Museum
From PatchworkWiki
The Museum is supposed to hold everything, with new displays coming in to be added constantly. Interest seems to have dwindled. Worse, displays and entire wings seem to have vanished. At the very least the exits seem to be closer together.
Children born and schooled in the Museum usually hope to graduate to Runner (message-carriers who learn the layout of the entire Museum if they know what is good for them), Guide (leading parties of Visitors through the various Exhibits and handing them off to Guides in other wings), Curator, and Curator General. Others remain in the basement.
The basement, open only to employees of the Museum, is divided into three sections. The boiler room is the darkest and most mysterious. Those who do not become Runners and wind up here fulfill functions that have even Curators in awe. The rest of the basement is divided into the commisary and the infirmary, the latter including the nursery and school and the former containing not one chair with four even legs.
Everyone's footsteps echo everywhere except the basement, of course. A pervasive light comes from no visible source. Only the occasional closet or a gallery designed to show off the luminous qualities of an object are dark.
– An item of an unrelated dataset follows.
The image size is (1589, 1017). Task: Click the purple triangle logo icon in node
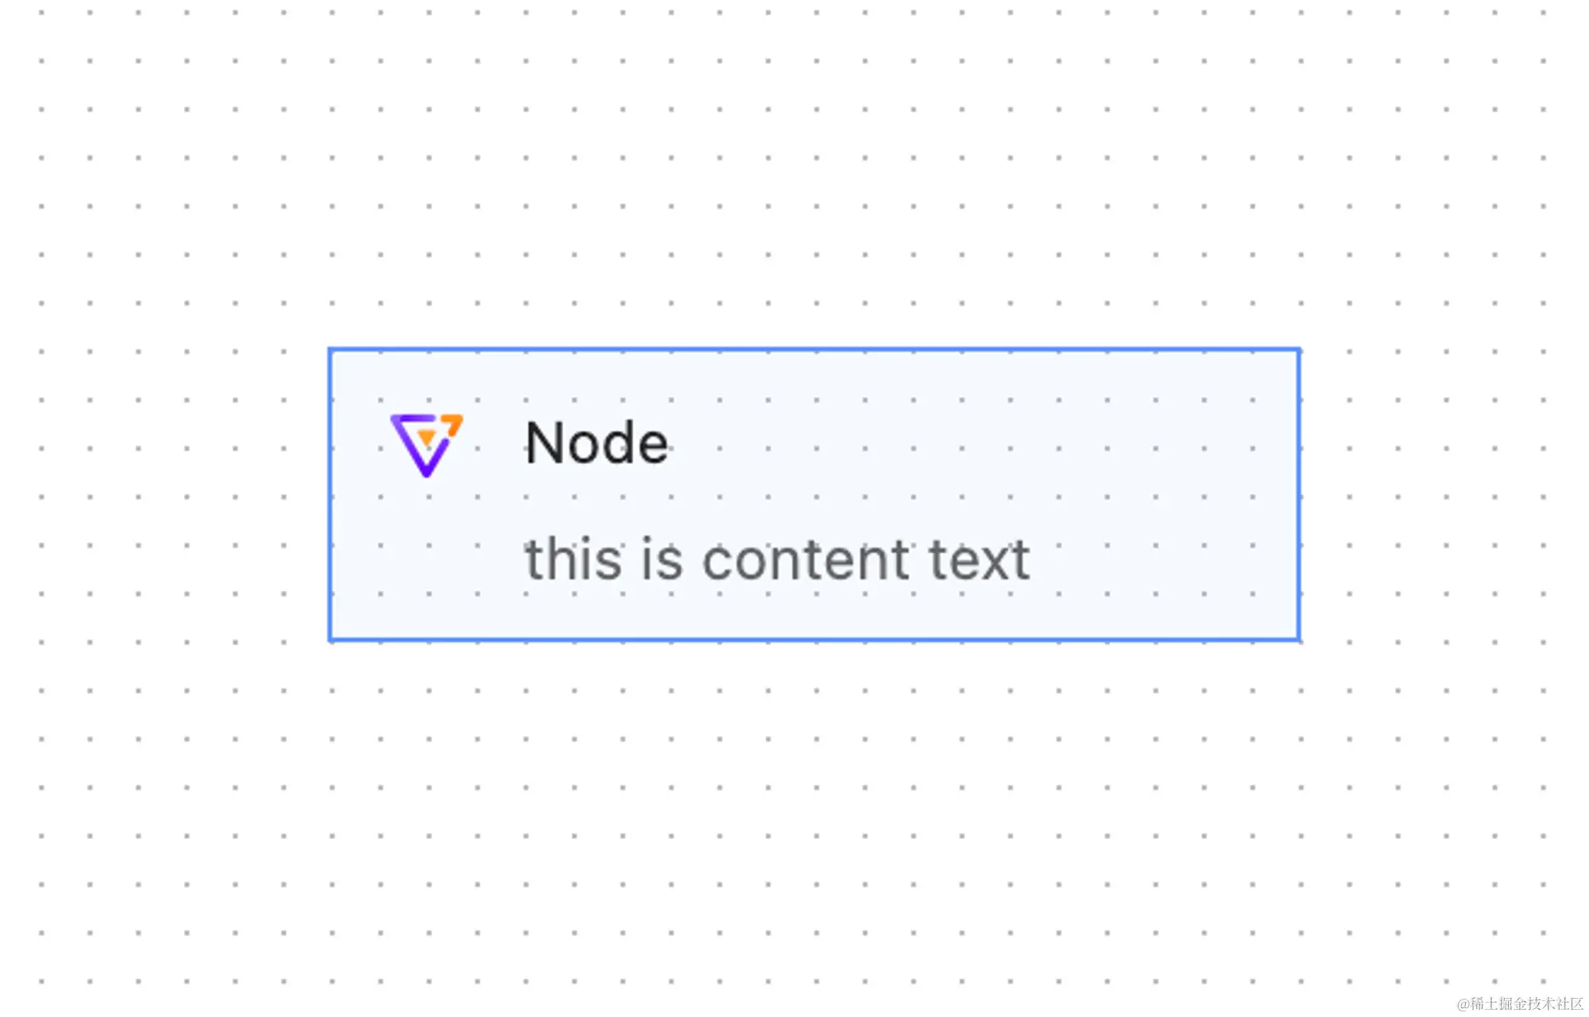[x=427, y=445]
No smoking in the exhibits, please, and follow your Guide.
Contents |
Geography
The outside walls extend right to the mist or just short of it. The main entrance is on the east side. The other sides have doors leading into behind-the-scenes areas. The north and south sides each have two doors, each of which is about 250 feet from the corner. In addition to the two small doors the west side has a large cargo door in the middle.
Just inside the front door is the Grand Foyer. To the right, upon entering, is the cloakroom.
Grand Foyer
Oak cabinets with glass doors line the walls. In them are books, children's toys, party hats and baskets. Swords and spears share cabinets with three-hole punches and staplers; feathers from assorted birds are displayed near a small collection of mobile telephones; batteries and musical instruments and mugs and glasses sit surrounded by delicate figurines and small paintings and drawings. Balconies from the next two floors up are hung with larger paintings and bas-relief murals and friezes acquired during the grand, flamboyant temple-robbing days of archaeology. Four small islands of large displays divide the room so that it can be imagined as nine rectangular sections with an island where four sections meet. These islands include Kenmore washing machines beside washtubs with washboards, a wicker chariot, a billiards table, and the engines from an F-16 and a Nieuport 17. Above the engines, suspended by cables from the ceiling three floors above, are the aircraft belonging to those engines.
On top of or beside each object is a card explaining briefly what it is and where more like it can be found.
Close to the front, by the door, is a kiosk. Painted on one of the front panels of the kiosk, in a green that just fails to look like anyone ought to use it for anything but which seems to be used for signs everywhere, is a short list:
Admission ~ Adults and Children 12 and over ~ 10¢ Students and Children under 12 ~ 5¢ School Groups ~ 3¢/student Teachers and Babes in Arms ~ no charge
In the middle of the Grand Foyer is a large tub, about four feet high and six across, in which is growing an ash tree it seems to be having some trouble containing. A closer inspection shows that the twists of one of the roots resembles a stylized tree.
The Cloakroom
A large room. The north and east walls are plaster over oak wainscotting. The south and west walls are plate glass over oak wainscotting. Oak pews line the north and east walls and most of the middle is full of hat stands. Four pedestal ashtrays full of sand stand near the door and all but the southwest corners.
Quotations
Understanding arrived all at once, as if in a dream. This was not a real story; this was some kind of literary fantasy, a piece of intellectual trickery intended to amuse the decadent and feeble minded. A fable about a museum of infinite extent, within which all knowledge was contained, whether real or illusory. A place where you could find the answer to any question... as long as you were willing to search forever.
Doomshadow sprang to his feet. His voice was harsh with fury and contempt.
"Ivor! We are trapped in a work of... poetic realism!"